Dans le cadre de la perspective nationale RAIL 2050 et d’une politique des transports durable, les gouvernements de ces cantons ont adopté une résolution lors du congrès Bahn25 du 16 mai 2025, dans laquelle ils demandent à la Confédération de prendre les mesures suivantes :
développement du transport ferroviaire régional dans les zones frontalières ;
renforcement des accès et des axes du transport ferroviaire de marchandises dans ces cantons (BL, BS, GE, TI, VS) ;
garantie à long terme du Fonds d’infrastructure ferroviaire ;
priorisation d’offres de transport optimales dans ces cantons frontaliers.
Je prie le Conseil fédéral de répondre aux questions suivantes :
Quelle importance accorde-t-il au transport ferroviaire transfrontalier pour le développement économique des régions frontalières et le raccordement international de la Suisse ?

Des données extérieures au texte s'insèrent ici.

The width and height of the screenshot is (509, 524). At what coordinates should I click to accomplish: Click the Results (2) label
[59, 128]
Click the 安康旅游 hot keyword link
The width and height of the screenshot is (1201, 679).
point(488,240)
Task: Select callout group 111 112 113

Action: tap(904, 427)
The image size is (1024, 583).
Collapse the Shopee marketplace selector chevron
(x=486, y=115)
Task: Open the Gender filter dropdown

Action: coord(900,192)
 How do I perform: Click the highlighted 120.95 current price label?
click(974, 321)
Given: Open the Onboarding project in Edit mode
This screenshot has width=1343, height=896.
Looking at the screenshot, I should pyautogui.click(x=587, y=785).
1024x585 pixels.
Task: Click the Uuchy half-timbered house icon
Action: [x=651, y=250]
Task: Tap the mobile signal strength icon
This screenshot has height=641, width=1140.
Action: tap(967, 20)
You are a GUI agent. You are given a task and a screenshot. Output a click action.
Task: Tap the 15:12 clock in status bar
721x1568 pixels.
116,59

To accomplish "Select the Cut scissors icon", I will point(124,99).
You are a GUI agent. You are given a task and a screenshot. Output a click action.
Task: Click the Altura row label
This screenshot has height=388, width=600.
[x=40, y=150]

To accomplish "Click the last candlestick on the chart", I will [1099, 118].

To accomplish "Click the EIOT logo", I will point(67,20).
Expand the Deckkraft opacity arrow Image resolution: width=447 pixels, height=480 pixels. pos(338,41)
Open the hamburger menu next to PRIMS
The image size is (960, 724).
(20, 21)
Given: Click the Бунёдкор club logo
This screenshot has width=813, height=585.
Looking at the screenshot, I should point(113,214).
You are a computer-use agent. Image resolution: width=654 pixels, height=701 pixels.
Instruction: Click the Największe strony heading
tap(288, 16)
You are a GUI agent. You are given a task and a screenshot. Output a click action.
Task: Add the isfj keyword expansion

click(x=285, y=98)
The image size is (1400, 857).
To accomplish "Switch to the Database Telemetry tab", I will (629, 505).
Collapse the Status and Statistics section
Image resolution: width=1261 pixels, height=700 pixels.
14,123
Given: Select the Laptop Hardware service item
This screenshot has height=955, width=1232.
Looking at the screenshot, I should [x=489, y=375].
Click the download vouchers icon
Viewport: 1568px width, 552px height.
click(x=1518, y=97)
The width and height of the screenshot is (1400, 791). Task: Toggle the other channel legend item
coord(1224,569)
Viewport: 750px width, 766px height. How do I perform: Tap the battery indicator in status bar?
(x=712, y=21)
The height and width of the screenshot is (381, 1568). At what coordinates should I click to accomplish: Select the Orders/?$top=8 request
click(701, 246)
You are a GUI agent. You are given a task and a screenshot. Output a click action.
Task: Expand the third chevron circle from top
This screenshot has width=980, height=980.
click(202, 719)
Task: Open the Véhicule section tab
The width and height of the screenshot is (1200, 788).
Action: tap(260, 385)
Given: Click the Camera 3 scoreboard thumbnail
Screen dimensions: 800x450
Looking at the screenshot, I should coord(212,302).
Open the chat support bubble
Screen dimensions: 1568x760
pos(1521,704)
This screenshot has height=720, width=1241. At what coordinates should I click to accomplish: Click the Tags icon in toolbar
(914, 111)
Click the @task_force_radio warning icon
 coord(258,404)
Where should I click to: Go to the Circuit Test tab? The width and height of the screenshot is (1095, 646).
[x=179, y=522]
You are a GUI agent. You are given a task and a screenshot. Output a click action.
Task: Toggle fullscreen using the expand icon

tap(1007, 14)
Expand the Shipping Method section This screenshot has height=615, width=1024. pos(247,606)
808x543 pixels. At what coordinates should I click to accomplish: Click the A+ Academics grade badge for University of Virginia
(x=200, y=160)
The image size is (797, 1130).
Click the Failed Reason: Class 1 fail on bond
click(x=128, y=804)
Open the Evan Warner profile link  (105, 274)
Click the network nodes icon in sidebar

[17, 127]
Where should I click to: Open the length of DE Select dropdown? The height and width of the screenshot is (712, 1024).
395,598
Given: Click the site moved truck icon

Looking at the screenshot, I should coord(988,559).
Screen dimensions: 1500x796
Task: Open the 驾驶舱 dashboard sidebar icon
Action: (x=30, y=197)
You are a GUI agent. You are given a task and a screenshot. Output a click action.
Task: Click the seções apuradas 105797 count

Que pense-t-il de la résolution des cinq cantons frontaliers et entend-il donner suite à leurs revendications ?
Quelles mesures stratégiques et infrastructurelles prévoit-il pour renforcer dans les prochaines années les accès et les axes du transport ferroviaire de marchandises, notamment dans les régions de Bâle, de Genève, du Valais et du Tessin ?
Quelles mesures concrètes prévoit-il pour faire avancer le développement complet du projet AlpTransit, en particulier les lignes d’accès internationales en Italie et en Allemagne ?
Comment s’assure-t-il que les investissements déjà réalisés dans AlpTransit et dans l’extension du réseau ferroviaire puissent déployer tous leurs effets ?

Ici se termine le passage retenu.